Grafik: Annika Trautner
Das Faxgerät in der Arztpraxis hat ausgedient! Angesagt sind digitale, datenschutzkonforme Lösungen!
Das Faxgerät passt nicht mehr in die Arztpraxis von heute. Es ist nicht sicher. Denn Faxe werden meist over IP versandt: in digitale Datenpakete zerlegt und unverschlüsselt. Für Angreifer sind sie so leicht einsehbar wie eine offene Postkarte: die Daten liegen auf dem gesamten Übertragungsweg offen. Gefaxte Dokumente liegen zudem oft lang in den Geräten, frei zugänglich für Unbefugte. Auch ist der Faxversand fehleranfällig: Ein Zahlendreher genügt und Gesundheitsdaten landen beim Falschen.

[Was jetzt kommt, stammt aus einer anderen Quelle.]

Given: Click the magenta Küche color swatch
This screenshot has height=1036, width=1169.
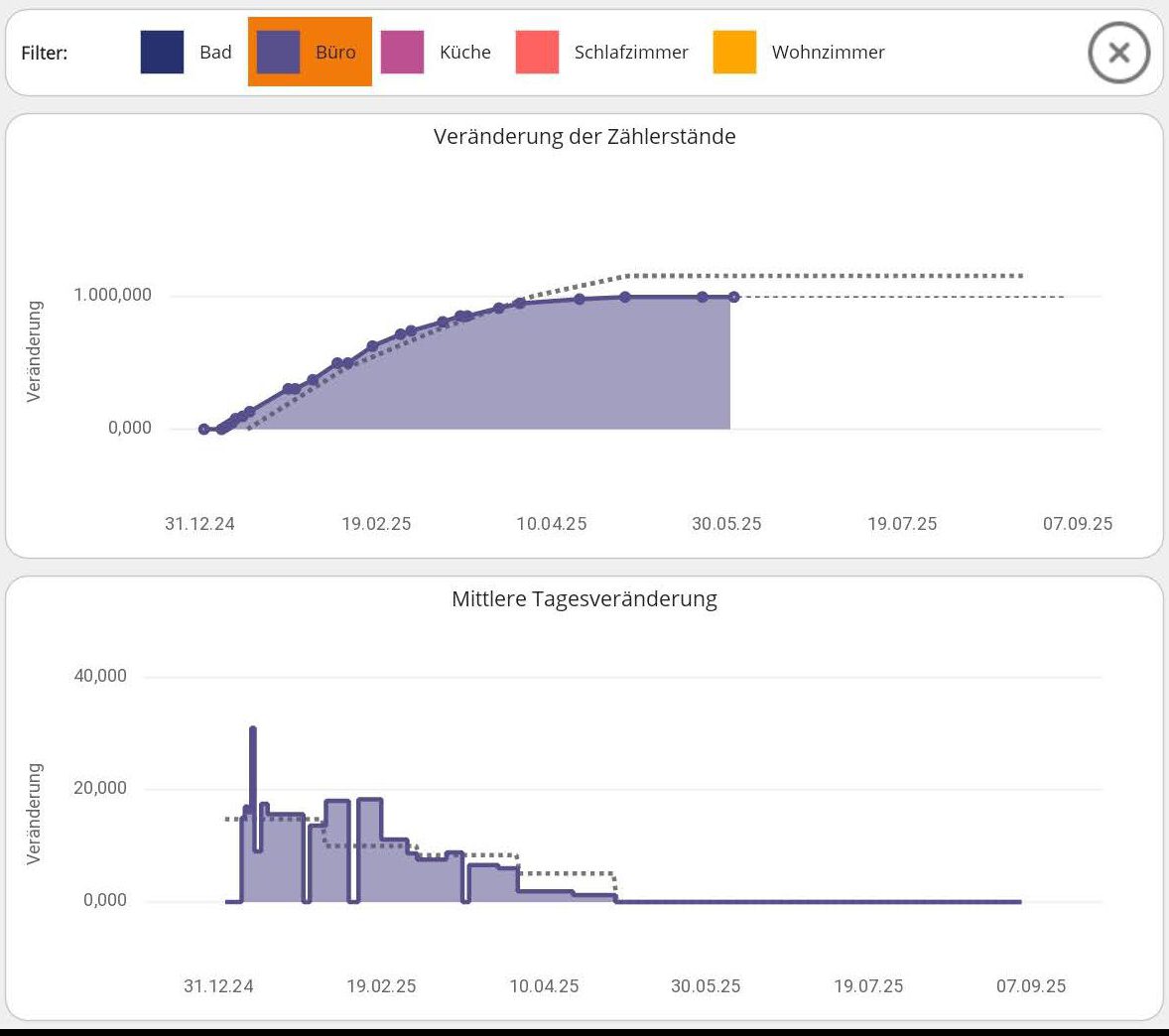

Damit steht das Fax auf extrem dünnem Eis und erfüllt die Anforderungen der DSGVO nicht mehr. In Österreich ist das Faxen von sensiblen Patientendaten daher seit 1.1.2025 verboten. Ersetzt werden sollte das Fax in Arztpraxen durch digitale, datenschutzkonforme Lösungen, etwa das KIM-Verfahren der Telematikinfrastruktur, das sicheren Austausch ermöglicht; durch den eArztbrief, das E‑Rezept oder verschlüsselte E‑Mail-Verfahren (PGP oder S/MIME). Digitalisierung fördert so den Datenschutz und macht Arbeitsabläufe effizienter!